Literatür taraması biçiminde nitel araştırma yöntemlerinin tercih edildiği çalışmada, ulusal ve uluslararası kitaplar, makale, araştırma merkezlerinin raporları, güvenilir haber ve diğer internet siteleri kaynak olarak kullanılmıştır. Bu şekilde oluşturulan çalışmanın cevap aradığı sorular ise aşağıda sıralanmaktadır:

- Sosyolojik, felsefi, kültürel açıdan ve uluslararası ilişkiler teorileri kapsamında din kavramı ne ifade etmektedir?

- Terör ve terörizm ne şekilde tanımlanabilir, terörizmin çeşitleri nelerdir? - Kutsal metinlerde şiddet hangi bağlamda değerlendirilmektedir?

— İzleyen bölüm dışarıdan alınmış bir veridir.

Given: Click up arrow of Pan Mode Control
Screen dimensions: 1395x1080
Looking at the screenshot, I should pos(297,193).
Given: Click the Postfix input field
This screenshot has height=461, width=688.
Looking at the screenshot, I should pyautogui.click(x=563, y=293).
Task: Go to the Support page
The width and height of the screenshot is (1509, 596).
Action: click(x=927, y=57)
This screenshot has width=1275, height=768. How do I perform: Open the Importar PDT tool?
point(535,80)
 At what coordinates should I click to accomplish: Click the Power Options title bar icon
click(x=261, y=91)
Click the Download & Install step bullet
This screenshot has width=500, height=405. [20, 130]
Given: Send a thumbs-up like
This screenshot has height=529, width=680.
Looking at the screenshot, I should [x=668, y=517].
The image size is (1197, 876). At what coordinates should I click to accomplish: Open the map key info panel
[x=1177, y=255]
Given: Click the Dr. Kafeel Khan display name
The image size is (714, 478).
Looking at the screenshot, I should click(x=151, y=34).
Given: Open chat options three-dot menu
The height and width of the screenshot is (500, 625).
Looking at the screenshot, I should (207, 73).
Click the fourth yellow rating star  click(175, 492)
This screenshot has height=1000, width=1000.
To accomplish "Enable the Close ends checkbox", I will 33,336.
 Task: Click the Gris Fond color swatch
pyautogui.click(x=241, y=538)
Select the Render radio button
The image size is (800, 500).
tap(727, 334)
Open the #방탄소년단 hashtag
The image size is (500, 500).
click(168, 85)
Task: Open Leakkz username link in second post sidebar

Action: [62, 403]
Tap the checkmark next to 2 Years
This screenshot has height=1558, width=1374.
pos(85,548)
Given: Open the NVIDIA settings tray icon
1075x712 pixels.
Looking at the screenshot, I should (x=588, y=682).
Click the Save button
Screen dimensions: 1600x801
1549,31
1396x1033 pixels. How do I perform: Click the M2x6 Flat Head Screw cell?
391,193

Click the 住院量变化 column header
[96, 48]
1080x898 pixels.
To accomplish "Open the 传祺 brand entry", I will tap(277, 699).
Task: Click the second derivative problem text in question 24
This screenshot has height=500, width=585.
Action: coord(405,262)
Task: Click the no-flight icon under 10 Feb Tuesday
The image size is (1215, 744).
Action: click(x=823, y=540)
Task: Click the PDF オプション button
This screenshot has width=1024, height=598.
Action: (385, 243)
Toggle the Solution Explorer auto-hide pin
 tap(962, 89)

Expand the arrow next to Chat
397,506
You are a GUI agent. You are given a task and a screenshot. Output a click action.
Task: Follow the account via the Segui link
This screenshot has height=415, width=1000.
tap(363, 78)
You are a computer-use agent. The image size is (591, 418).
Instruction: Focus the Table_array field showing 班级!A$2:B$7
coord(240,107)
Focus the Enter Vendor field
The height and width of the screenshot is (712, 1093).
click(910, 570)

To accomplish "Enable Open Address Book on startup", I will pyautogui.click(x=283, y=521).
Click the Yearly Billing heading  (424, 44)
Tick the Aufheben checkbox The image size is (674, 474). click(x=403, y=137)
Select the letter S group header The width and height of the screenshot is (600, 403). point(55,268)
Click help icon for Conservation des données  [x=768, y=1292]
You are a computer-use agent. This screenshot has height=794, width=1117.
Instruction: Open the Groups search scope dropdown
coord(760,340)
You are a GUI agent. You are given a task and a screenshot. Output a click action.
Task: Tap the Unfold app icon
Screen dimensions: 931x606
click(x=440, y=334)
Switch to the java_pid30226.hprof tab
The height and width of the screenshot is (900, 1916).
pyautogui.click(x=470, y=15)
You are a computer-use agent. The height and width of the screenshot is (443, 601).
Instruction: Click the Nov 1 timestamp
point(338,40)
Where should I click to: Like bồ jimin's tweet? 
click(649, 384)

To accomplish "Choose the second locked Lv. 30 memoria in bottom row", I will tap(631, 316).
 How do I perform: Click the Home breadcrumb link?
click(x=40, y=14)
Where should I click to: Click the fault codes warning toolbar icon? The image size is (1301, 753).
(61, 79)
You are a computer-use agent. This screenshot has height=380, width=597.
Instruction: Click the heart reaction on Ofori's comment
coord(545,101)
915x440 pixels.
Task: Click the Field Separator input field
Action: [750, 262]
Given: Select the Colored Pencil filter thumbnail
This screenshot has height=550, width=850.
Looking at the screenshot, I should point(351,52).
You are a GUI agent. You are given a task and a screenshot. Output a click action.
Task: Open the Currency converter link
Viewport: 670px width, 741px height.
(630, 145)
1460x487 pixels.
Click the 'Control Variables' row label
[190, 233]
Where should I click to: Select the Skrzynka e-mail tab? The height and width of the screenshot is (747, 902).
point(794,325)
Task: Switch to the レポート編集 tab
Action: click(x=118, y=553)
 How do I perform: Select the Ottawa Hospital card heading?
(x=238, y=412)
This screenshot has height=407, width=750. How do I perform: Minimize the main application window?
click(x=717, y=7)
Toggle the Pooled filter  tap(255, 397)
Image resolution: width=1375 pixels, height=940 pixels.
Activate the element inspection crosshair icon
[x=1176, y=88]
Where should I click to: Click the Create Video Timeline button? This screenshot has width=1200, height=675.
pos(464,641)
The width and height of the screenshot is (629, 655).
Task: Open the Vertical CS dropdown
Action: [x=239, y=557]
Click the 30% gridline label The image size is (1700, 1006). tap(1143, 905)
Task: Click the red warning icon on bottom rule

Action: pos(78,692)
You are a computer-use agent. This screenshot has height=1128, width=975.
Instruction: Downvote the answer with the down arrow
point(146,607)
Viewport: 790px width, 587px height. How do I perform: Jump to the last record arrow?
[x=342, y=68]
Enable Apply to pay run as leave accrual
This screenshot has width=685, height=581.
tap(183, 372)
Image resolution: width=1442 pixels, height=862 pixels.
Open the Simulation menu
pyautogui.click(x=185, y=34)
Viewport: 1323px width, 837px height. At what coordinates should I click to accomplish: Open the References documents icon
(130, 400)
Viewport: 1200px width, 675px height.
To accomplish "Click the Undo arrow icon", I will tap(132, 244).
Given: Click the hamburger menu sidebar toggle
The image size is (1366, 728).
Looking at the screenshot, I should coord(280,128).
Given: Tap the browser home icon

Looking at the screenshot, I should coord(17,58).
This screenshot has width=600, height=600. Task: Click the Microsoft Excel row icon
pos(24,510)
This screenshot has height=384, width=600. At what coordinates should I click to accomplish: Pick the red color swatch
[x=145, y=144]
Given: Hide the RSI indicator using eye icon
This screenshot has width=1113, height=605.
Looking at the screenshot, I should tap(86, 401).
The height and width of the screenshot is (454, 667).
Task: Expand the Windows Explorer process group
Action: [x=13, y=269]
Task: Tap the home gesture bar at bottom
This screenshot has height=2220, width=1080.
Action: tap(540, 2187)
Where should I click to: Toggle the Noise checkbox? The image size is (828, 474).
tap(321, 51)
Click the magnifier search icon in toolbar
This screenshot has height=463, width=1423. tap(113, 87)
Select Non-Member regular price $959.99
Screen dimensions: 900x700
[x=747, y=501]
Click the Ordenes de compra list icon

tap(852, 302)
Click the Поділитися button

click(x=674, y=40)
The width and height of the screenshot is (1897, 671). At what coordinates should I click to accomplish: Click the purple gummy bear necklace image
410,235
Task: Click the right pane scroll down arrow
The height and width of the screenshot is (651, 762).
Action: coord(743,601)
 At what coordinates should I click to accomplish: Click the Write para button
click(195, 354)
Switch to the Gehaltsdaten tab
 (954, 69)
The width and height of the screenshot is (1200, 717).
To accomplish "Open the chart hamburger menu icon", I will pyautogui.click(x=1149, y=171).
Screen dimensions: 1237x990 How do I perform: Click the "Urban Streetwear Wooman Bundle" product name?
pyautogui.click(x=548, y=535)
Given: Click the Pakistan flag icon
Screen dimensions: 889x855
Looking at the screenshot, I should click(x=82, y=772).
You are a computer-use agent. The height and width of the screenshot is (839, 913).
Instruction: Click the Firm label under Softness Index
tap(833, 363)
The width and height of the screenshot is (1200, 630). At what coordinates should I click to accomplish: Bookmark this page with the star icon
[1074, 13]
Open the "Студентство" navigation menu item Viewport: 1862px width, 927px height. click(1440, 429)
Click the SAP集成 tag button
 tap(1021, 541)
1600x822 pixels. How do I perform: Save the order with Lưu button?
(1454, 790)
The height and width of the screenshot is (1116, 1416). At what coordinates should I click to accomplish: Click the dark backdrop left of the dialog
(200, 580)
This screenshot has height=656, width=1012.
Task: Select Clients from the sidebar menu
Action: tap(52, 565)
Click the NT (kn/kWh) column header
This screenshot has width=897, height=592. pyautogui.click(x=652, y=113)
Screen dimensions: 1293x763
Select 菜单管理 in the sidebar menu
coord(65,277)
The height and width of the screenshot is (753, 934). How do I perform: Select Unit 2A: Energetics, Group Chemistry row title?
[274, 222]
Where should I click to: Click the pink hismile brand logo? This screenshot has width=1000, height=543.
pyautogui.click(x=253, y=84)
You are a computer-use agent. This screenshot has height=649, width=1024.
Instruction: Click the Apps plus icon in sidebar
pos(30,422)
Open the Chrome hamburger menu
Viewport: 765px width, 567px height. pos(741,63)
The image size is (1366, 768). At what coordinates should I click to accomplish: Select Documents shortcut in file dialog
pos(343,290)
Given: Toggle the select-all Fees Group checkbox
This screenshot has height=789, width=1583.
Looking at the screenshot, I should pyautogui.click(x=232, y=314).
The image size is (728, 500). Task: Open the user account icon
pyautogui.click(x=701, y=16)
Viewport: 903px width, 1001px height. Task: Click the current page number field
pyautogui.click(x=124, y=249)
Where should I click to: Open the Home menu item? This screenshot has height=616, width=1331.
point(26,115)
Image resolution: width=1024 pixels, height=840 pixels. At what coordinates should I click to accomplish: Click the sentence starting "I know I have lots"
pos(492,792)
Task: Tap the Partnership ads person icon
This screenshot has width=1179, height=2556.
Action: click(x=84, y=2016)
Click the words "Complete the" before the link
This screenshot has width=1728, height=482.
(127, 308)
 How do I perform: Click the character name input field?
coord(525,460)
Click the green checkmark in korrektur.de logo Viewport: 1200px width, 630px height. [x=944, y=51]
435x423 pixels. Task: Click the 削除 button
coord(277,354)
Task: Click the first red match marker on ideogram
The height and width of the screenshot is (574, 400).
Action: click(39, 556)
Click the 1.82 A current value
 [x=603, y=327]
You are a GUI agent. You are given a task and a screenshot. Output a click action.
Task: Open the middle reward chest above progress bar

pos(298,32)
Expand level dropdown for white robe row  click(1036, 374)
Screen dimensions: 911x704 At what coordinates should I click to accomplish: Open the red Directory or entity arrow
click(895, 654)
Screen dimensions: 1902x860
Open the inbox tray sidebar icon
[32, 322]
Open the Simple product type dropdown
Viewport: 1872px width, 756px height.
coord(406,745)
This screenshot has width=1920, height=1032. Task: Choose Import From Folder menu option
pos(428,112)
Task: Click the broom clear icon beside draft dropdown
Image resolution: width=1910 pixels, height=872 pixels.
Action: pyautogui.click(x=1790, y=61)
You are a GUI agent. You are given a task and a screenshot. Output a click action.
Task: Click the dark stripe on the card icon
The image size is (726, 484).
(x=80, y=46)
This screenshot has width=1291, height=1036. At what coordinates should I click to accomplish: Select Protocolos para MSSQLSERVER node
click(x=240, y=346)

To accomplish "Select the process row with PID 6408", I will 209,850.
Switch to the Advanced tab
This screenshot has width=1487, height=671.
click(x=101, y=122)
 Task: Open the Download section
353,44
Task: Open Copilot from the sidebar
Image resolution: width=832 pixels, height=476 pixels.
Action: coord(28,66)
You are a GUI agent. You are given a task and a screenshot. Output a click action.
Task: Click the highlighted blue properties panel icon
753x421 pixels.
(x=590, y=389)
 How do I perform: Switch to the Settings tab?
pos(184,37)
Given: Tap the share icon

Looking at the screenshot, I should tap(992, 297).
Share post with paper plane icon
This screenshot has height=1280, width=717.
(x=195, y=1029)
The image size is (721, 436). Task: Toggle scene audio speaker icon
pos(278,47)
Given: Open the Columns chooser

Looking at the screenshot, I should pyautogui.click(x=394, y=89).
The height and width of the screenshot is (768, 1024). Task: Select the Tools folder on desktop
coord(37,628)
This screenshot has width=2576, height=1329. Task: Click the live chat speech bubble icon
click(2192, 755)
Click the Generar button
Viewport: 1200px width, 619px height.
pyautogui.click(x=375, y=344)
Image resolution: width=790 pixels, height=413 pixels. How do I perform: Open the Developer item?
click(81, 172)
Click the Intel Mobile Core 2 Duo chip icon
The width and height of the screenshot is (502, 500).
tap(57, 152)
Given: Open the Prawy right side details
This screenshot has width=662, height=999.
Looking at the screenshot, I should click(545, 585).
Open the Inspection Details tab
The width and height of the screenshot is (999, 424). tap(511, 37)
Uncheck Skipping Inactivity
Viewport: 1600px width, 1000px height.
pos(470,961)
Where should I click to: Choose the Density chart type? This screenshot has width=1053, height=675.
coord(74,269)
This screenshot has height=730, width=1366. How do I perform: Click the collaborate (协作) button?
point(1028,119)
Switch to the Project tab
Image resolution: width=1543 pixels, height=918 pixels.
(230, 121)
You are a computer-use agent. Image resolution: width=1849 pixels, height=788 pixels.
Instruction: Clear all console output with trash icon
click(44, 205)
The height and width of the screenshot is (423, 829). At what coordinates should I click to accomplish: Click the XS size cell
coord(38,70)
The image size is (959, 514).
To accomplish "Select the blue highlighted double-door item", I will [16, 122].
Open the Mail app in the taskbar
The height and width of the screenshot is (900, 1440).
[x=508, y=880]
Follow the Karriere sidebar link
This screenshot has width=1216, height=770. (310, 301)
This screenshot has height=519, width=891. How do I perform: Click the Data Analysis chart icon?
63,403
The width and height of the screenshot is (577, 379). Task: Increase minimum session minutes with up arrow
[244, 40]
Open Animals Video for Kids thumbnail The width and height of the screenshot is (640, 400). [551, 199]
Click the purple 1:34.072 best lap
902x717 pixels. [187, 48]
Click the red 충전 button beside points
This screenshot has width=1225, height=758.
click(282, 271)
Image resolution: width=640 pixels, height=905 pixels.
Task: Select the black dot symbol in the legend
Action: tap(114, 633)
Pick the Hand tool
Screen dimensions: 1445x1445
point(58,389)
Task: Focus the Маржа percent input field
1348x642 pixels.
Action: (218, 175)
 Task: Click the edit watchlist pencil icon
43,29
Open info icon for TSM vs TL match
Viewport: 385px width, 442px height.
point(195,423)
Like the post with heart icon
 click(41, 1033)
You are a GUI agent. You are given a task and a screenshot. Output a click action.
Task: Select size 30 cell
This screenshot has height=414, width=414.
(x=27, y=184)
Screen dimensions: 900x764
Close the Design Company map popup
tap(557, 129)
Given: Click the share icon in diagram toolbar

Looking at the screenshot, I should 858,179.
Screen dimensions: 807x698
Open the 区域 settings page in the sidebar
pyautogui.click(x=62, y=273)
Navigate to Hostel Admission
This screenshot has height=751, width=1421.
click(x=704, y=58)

- İslam dininde mezhep kavramı neye tekabül etmektedir ve Vahhabilik İslam’ın neresine denk düşmektedir?

- Köktencilik kavramı nedir?

- Afganistan’ın SSCB tarafından işgalinin El Kaide’nin ortaya çıkma sürecindeki rolü nedir?

(11)

- El Kaide ideolojisinin beslendiği köken nedir, bu kökendeki ideologların dini ve politik görüşleri nasıl şekillenmiştir?

- Afgan direnişini El Kaide’ye götüren süreçte politik açıdan ne gibi hadiseler yaşanmış ve bunlar El Kaide’nin gelişimine katkı sağlamış mıdır?

- El Kaide’nin gerçekleştirdiği önemli eylemlerden örgütün geldiği nokta ve gelecekte dönüşebileceği yapı hakkında hangi çıkarımlarda bulunulabilir?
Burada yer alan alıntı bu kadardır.